In July 2013, the FDA issued a drug safety communication informing consumers and the medical community for the first time about the link between Benicar and sprue-like enteropathy, which causes chronic diarrhea, weight gain and other gastrointestinal problems. Federal health regulators indicated that users may develop symptoms that begin months or even years after the patients first started the treatment regimen.
Those warnings came nearly a year after a study was published in the medical journal Mayo Clinic Proceedings, which highlighted reports of 22 cases of Benicar patients suffering symptoms similar to Celiac disease, which affects the small intestines. In many cases, Celiac disease patients are placed on a gluten free diet, as was Williams, but their problems continued. However, when Benicar was discontinued, the chronic diarrhea stopped.
Williams claims that Daiichi Sankyo and Forest Laboratories knew or should have known about the risk of Benicar enteropathy problems, yet withheld information from consumers and the medical community.
The lawsuit also claims that the manufacturers failed to conduct adequate studies on the long-term efficacy and risks associated with the Benicar.
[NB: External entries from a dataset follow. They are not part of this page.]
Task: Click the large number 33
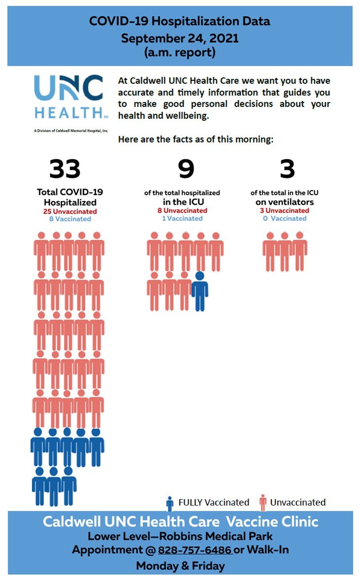[65, 169]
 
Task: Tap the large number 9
[186, 169]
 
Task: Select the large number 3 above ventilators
[287, 169]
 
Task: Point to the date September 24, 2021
[180, 38]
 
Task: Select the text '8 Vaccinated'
[70, 218]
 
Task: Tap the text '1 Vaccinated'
[182, 218]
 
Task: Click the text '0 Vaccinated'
[285, 218]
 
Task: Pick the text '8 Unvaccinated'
[182, 211]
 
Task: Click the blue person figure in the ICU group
[200, 291]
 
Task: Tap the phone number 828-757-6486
[195, 550]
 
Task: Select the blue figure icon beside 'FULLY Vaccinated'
[170, 503]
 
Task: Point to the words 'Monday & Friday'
[180, 566]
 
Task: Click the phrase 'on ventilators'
[285, 202]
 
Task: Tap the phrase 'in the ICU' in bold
[182, 202]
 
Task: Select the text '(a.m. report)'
[180, 53]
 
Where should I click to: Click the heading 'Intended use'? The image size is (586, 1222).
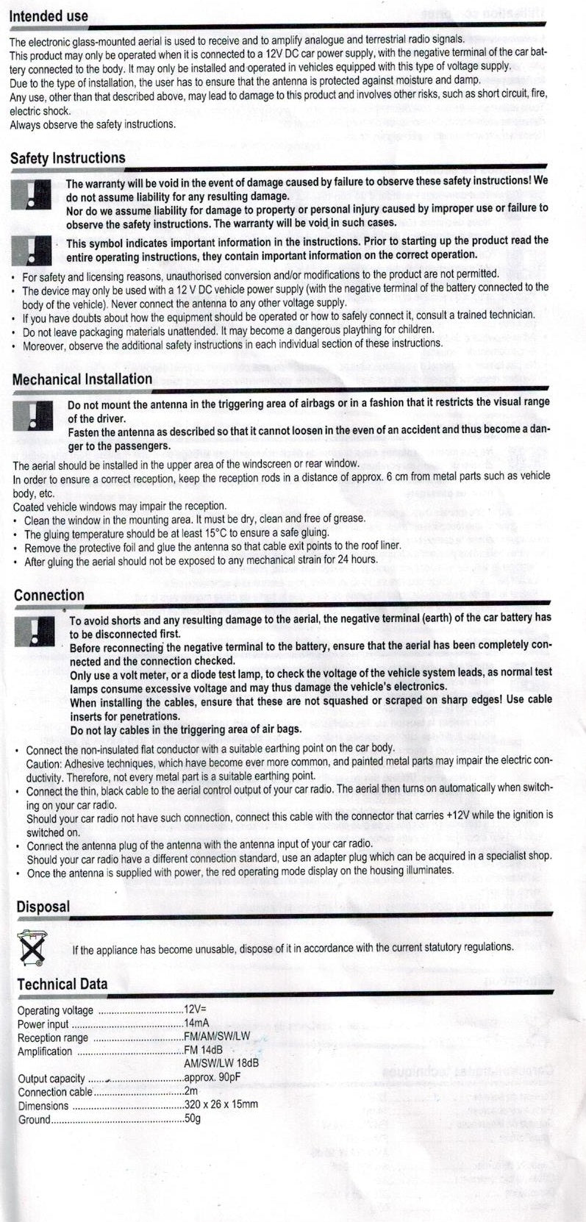pyautogui.click(x=49, y=16)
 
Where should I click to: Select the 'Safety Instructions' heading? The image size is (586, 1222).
pyautogui.click(x=68, y=158)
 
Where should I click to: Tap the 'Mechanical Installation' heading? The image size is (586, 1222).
pyautogui.click(x=82, y=379)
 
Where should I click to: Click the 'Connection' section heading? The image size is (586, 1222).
pyautogui.click(x=49, y=596)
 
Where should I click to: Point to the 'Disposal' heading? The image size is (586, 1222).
pyautogui.click(x=43, y=907)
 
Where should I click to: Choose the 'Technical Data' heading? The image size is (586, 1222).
pyautogui.click(x=62, y=984)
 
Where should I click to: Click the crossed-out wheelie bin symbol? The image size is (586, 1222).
pyautogui.click(x=32, y=948)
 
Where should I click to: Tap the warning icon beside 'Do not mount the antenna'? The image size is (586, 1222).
pyautogui.click(x=33, y=415)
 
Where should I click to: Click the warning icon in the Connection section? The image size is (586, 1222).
pyautogui.click(x=35, y=631)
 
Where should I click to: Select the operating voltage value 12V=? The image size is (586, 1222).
pyautogui.click(x=196, y=1010)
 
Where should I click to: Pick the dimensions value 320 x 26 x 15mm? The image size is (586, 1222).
pyautogui.click(x=221, y=1104)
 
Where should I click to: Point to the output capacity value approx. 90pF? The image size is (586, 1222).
pyautogui.click(x=212, y=1078)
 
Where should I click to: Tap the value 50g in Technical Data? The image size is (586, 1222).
pyautogui.click(x=193, y=1118)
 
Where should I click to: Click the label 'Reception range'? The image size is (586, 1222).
pyautogui.click(x=53, y=1037)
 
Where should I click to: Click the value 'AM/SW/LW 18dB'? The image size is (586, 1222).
pyautogui.click(x=221, y=1063)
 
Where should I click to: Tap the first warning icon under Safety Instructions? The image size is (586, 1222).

Although physicians commonly prescribe Benicar as treatment for hypertension for prolonged periods of six months to a year or more, clinical trials for the drug lasted only three months, according to the complaint.
Benicar belongs to a class of drugs known as angiotensin II recepbor blockers (ARBs). It is approved for the treatment of high blood pressure. The FDA also investigated it in 2010 for possible increased risks of cardiac death, but found none. The agency also investigated Benicar for links to cancer.
The lawsuit accuses Daiichi Sankyo of overly-aggressive marketing of the drug, noting that the company spent $1 billion on promotional spending from 2002 to 2008, calling it an “ARB with superior efficacy.” But in 2006, the FDA determined that the efficacy and safety claims were unsubstantiated and accused the company of putting out false and misleading statements, noting that the marketing information failed to include important Benicar health risk information.
In 2013, the FDA cited the company a second time for direct mail ads for Benicar, finding that the company was again making misleading statements and unsubstantiated claims about the blood pressure medication.
There were an estimated 10.6 million prescriptions for Benicar or Benicar HCT in 2012, and a growing number of former users are now considering potential Benicar lawsuits after experience chronic diarrhea and gastrointestinal problems in recent years.